Gravidez: Durante a gravidez, o aleitamento e a menopausa se recomenda um aporte extra de cálcio entre 200 e 300 mg acima das recomendações habituais, mas sempre mantendo-se abaixo do máximo nível de segurança, por volta dos 2.000 – 2.500 mg, já que, acima disso, pode produzir prisão de ventre, aumentar o risco de formação de cálculos e outras alterações renais e interferir na absorção de outros minerais como ferro, magnésio e zinco. Como orientação, pode-se tomar como referência um copo de leite, que proporciona uns 300 mg de cálcio. 

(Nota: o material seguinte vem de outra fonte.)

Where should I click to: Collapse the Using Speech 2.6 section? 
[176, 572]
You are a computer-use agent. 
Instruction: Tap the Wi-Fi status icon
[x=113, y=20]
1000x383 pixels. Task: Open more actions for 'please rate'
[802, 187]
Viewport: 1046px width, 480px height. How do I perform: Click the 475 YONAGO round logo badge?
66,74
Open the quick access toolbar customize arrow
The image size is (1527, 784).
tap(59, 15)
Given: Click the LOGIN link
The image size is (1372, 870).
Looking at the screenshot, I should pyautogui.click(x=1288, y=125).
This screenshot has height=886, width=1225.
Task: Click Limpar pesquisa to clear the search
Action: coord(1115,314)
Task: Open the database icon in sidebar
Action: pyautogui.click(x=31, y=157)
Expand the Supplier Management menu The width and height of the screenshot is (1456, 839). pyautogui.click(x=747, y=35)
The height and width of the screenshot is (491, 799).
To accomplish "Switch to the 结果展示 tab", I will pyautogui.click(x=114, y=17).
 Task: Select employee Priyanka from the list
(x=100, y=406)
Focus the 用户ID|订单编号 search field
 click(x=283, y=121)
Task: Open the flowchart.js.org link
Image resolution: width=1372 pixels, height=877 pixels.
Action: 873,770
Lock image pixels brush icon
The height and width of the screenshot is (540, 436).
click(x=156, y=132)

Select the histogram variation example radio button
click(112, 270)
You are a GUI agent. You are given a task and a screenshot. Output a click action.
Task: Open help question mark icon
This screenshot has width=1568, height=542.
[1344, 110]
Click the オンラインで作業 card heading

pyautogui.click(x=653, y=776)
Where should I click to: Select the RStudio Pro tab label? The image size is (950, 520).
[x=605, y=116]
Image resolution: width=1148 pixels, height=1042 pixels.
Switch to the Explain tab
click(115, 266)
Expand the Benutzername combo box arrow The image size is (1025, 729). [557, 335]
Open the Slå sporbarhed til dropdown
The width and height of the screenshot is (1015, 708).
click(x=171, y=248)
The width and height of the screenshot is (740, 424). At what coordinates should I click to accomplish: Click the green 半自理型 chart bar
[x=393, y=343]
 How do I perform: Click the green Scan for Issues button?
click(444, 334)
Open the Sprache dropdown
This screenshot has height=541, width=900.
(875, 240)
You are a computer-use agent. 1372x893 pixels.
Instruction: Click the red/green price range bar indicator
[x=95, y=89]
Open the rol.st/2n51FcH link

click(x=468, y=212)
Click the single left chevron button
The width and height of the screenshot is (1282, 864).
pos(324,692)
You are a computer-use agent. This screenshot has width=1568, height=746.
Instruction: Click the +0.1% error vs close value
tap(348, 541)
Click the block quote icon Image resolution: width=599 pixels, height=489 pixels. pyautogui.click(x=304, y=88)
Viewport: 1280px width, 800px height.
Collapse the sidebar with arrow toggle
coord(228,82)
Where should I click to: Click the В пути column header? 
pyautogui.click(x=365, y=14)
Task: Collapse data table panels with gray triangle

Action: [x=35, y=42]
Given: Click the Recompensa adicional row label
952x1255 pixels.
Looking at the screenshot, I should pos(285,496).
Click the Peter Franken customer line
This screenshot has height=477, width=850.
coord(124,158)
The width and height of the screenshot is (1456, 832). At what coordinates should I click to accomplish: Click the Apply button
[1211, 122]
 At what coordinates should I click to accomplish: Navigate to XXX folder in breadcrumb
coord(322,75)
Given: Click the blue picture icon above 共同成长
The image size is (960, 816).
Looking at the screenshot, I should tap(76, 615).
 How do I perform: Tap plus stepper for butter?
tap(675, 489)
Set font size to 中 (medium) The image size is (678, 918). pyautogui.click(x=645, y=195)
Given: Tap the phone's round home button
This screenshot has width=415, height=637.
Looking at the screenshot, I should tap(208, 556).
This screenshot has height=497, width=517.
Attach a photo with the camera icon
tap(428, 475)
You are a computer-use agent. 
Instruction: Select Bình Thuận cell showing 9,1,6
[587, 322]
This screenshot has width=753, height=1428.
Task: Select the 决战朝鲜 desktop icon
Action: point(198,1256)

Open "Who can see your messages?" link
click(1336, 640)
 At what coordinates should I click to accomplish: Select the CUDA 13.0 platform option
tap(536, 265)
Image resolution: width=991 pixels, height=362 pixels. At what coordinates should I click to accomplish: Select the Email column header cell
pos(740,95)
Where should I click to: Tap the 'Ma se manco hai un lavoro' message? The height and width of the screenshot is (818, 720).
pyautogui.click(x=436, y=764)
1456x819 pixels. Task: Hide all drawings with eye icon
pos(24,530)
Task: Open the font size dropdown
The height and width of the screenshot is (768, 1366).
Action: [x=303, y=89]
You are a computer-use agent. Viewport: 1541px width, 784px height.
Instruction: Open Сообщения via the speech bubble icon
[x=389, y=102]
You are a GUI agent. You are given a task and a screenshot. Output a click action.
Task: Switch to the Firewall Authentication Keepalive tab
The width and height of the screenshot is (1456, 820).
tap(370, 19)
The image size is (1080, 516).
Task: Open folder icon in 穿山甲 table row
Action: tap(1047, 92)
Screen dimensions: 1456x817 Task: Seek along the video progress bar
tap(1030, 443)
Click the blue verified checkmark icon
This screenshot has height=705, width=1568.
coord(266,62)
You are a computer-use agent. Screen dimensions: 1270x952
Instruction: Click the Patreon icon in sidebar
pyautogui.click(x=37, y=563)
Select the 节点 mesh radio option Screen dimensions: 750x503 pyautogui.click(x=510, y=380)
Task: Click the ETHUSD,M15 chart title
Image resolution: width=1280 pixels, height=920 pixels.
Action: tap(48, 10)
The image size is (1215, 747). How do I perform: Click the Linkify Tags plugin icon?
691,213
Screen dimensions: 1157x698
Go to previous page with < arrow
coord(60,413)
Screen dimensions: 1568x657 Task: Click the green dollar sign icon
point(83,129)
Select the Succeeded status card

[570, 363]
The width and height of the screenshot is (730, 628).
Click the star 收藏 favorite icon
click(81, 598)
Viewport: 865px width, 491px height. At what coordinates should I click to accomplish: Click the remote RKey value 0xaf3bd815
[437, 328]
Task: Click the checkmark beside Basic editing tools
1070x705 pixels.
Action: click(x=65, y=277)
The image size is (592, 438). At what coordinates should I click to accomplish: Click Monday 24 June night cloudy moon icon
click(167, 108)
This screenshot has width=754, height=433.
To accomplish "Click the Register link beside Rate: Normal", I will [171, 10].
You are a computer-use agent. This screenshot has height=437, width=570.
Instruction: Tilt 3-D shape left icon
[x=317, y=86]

Aleitamento: Curiosamente, está bastante estendida a crença de que o aleitamento materno afete a absorção do cálcio e sua posterior fixação ao osso, porque o aleitamento prolongado seria um boleto seguro para a osteoporose com a chegada da menopausa. Também o número de gravidezes e o espaço temporal entre eles dificultariam este processo. No entanto, nada mais distante da realidade.

Menopausa: Têm sido muitos os estudos realizados ao longo dos anos em referência à evolução da massa óssea das mulheres após as gravidezes e os aleitamentos e sua influência na osteoporose durante a menopausa. Na grande maioria das mulheres se analisa a perda de massa óssea durante o aleitamento e os resultados e observações permitem demonstrar que esse cálcio se recupera pouco a pouco, uma vez que se inicia a alimentação complementar, por volta dos seis meses após o parto.  Curiosamente, esta perda de massa óssea se dá também ainda que se alimente o bebê com leite artificial. 

Como as gravidezes influenciam nos ossos da mulher

Alguns estudos têm permitido inclusive observar também que o número de gravidezes não influencia tão pouco esta perda, e que, ainda que se trate de gravidezes muito seguidas, a saúde óssea da mãe não se vê comprometida. E outros vão mais além ainda, observando que a dieta materna não pode evitar nem a perda de cálcio após o parto, nem a posterior recuperação da massa óssea, mas é independente da ingestão materna de cálcio. A hipótese mais confiável é que o metabolismo do cálcio se vê mais forte durante a gravidez e aleitamento. 

Nem um elevado número de gravidezes, de até 5 ou mais filhos, nem períodos de aleitamento superiores aos 2 anos causam diminuição alguma, em longo prazo, da densidade óssea. A densidade óssea da mulher pode ser considerada independente desses fatores, e a osteoporose que pode ser diagnosticada na menopausa, nada tem a ver com o tempo de amamentação nem do número de filhos.